Why Our Vector Search Broke at 2M Queries/Day—And What Fixed It

My Testing Ground

Last year, I built a job-matching prototype handling 10K queries daily. But when usage exploded to 2 million daily interactions, latency spiked to 500ms, and timeouts crippled user experience. Like Jobright’s team, I discovered keyword-based systems collapse under three real-world demands:

Dynamic data: 400K daily job postings changes (inserts/deletes)
Hybrid queries: Combining semantic vectors (job descriptions) with structured filters (location, salary, visa status)
Concurrency: 50+ simultaneous searches during traffic spikes

Here’s how I benchmarked solutions—and what actually worked.

1. Why Traditional Databases Fail

I first tried extending PostgreSQL with pgvector. For 10K vectors, response was stable at 50ms. At 1M vectors, latency looked like this:

SELECT * FROM jobs  
ORDER BY embedding <=> '[0.2, 0.7, ...]'  
WHERE location = 'San Francisco' AND visa_sponsor = true  
LIMIT 10;

Results at 5M vectors:

Latency: 220ms (P95)
Writes blocked reads during data ingestion
Filtered searches timed out 12% of the time

Failure Analysis:

B-tree indexes optimize for structured filters but degrade during vector similarity searches. Concurrent writes exacerbate locking.
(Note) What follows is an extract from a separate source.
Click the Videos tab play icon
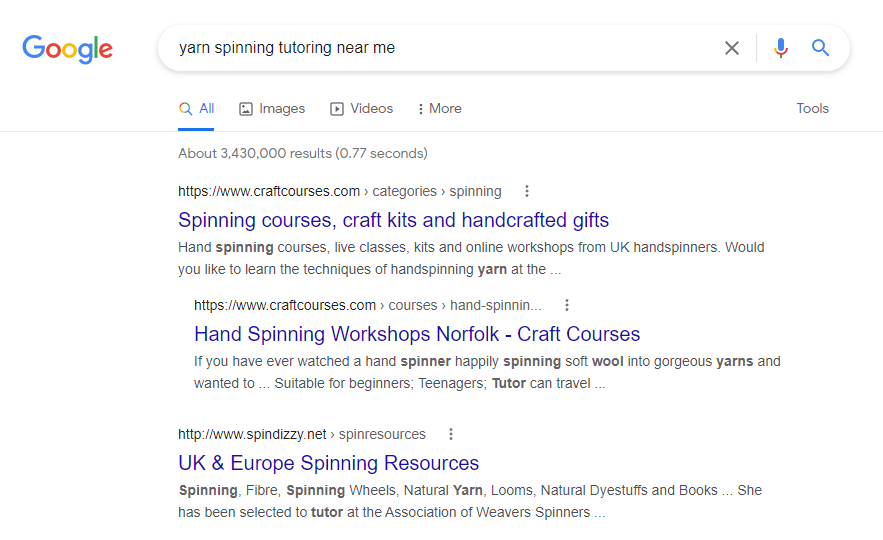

2. Vector DB Showdown: My Hands-On Tests

I evaluated four architectures using a 10M-vector job dataset (768-dim embeddings). Workload: 1000 QPS with 30% writes.
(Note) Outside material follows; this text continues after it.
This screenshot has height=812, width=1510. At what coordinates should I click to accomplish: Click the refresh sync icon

System	Avg. Latency	Filter Accuracy	Ops Overhead
FAISS (GPU)	38ms	None¹	Rebuild index hourly
Pinecone	82ms	89%	Managed
Milvus Open-Source	45ms	92%	Kubernetes tuning
Zilliz Cloud	49ms	98%	Zero administration

¹ FAISS couldn’t combine vector search with filters.

Key Failures Observed:

FAISS: Crashed during bulk deletes. Required daily full-index rebuilds.
Pinecone: 120ms+ latency for Asian users (US-only endpoints).
Milvus: Spent 3 hours/week tuning Kubernetes pods for memory spikes.

python  # Hybrid search snippet I used  
results = collection.search(  
    data=[query_vector],  
    limit=10,  
    expr="visa_sponsor == true and location == 'CA'",  
    consistency_level="Session"  
)

3. Consistency Levels: When to Use Which

Most teams overlook consistency—until users see stale job posts. I tested three modes:

Level	Use Case	Risk
Strong	Critical writes (e.g., job removal)	30% slower queries
Session	User-facing searches	Stale data if same session not used
Bounded	Analytics/trends	5-sec stale data possible

Real Bug I Caused:

Using Bounded consistency for job matching caused a deleted role to appear for 4 seconds—triggering user complaints. Fixed by switching to Session.

4. Deployment Tradeoffs: What No One Tells You

I deployed two architectures:

A. Monolithic Cluster

Pros: Single endpoint
Cons: Query contention. Scaling reset connections.

B. Tiered Sharding (Jobright’s Approach)

Separate clusters for:

Core job matching
Referral discovery (graph + vectors)
Company culture search Result: 50ms latency at 2K QPS, zero resource contention.

Data Ingestion Tip:

Using bulk-insert with 10K vectors/batch reduced write latency by 65% vs. real-time streaming.

5. Why "Zero Ops" Matters More Than Benchmarks

After 6 months with Zilliz Cloud:

Zero infrastructure alerts
12+ feature deployments (e.g., real-time salary filters)
Cost: $0.0003/query at 2M queries/day

Compare this to my Milvus open-source setup:

Weekly ops tasks: Index tuning, node rebalancing, version upgrades
3.4 hrs/week engineer overhead → $50K/year hidden cost

My Toolkit Today:

Embedding models: all-MiniLM-L6-v2 for job descriptions (~85% accuracy)
Vector DB: Managed service for core product (Zilliz/Pinecone)
Self-hosted: Only for non-critical workloads (e.g., internal analytics)

Next Experiment:

Testing reranking models (e.g., BAAI/bge-reranker-large) atop vector results to boost match precision. Will share results in a follow-up.

Lesson Learned:

Infrastructure isn’t just about scale. It’s what lets you ship features while sleeping through the night.